(Beginning of DATA TO EXAMINE)
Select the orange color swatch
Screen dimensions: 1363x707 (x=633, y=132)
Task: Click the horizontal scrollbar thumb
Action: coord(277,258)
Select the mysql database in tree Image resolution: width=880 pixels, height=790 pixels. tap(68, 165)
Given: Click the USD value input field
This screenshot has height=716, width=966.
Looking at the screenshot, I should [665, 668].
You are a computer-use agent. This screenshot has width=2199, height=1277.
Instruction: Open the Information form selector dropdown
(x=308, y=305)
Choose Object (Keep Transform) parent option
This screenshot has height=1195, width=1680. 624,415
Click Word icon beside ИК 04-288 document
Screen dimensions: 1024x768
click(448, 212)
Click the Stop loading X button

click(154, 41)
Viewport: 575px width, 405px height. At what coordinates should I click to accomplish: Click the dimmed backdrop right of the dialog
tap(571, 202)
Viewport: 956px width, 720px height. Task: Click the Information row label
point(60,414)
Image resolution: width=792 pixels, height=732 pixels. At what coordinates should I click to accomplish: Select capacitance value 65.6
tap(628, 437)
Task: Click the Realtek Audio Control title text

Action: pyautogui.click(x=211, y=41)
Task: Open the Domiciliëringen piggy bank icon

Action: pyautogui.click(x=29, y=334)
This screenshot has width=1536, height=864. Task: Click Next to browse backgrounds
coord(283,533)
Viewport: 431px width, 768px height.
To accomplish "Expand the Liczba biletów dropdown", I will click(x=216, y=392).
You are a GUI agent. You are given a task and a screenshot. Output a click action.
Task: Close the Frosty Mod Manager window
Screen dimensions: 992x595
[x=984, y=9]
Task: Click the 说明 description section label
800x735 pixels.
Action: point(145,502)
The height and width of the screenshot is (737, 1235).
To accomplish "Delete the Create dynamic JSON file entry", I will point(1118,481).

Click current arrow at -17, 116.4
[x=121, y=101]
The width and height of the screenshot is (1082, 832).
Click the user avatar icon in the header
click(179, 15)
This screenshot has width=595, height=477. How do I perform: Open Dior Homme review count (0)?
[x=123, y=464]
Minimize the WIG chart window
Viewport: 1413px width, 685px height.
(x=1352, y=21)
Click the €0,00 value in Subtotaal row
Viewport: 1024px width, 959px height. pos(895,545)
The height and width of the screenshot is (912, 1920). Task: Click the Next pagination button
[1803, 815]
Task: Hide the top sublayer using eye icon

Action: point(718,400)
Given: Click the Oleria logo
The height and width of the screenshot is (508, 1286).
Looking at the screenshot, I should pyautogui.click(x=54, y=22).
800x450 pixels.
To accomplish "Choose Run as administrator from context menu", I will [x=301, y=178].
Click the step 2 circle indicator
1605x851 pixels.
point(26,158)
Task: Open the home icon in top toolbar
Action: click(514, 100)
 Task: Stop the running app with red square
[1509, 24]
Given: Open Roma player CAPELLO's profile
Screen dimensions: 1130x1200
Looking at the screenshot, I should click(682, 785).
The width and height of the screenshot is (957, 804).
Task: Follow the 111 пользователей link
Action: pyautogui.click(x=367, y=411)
(End of DATA TO EXAMINE)
### TASK GOAL
Once the line with "Given: Click the Oleria logo" is located in the data above, repeat it and every later line through the end, exactly.

### EXERCISE RESULT
Given: Click the Oleria logo
The height and width of the screenshot is (508, 1286).
Looking at the screenshot, I should pyautogui.click(x=54, y=22).
800x450 pixels.
To accomplish "Choose Run as administrator from context menu", I will [x=301, y=178].
Click the step 2 circle indicator
1605x851 pixels.
point(26,158)
Task: Open the home icon in top toolbar
Action: click(514, 100)
 Task: Stop the running app with red square
[1509, 24]
Given: Open Roma player CAPELLO's profile
Screen dimensions: 1130x1200
Looking at the screenshot, I should click(682, 785).
The width and height of the screenshot is (957, 804).
Task: Follow the 111 пользователей link
Action: pyautogui.click(x=367, y=411)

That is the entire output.